- [The task]
Please count the lines in the material below that contain the string "Open", treating uppercase and lowercase as different, and give only the number.

--- begin Supplied data ---

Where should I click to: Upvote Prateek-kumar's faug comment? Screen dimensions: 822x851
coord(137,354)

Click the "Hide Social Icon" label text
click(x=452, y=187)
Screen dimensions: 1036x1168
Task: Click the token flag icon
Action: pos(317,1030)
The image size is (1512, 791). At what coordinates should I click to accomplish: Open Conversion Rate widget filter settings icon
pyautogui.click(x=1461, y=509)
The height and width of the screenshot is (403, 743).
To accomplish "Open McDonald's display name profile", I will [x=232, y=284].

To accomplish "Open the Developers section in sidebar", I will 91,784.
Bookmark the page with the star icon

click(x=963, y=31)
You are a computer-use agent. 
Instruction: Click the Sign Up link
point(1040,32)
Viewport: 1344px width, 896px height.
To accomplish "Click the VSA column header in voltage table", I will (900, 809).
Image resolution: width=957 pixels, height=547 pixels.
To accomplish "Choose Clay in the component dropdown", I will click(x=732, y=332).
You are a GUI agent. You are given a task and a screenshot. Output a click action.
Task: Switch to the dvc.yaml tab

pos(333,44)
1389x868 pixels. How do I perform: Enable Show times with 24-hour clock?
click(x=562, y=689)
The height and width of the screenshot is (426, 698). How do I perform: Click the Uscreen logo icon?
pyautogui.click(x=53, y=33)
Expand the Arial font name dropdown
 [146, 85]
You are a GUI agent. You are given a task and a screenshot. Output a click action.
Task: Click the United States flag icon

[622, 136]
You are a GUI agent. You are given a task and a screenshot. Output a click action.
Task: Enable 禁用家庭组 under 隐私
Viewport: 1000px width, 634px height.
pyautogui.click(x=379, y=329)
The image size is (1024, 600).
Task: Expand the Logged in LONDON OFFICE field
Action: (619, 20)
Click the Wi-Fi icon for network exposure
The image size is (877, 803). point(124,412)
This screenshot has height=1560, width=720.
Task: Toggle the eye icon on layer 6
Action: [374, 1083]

--- end Supplied data ---

- [Answer to the problem]
3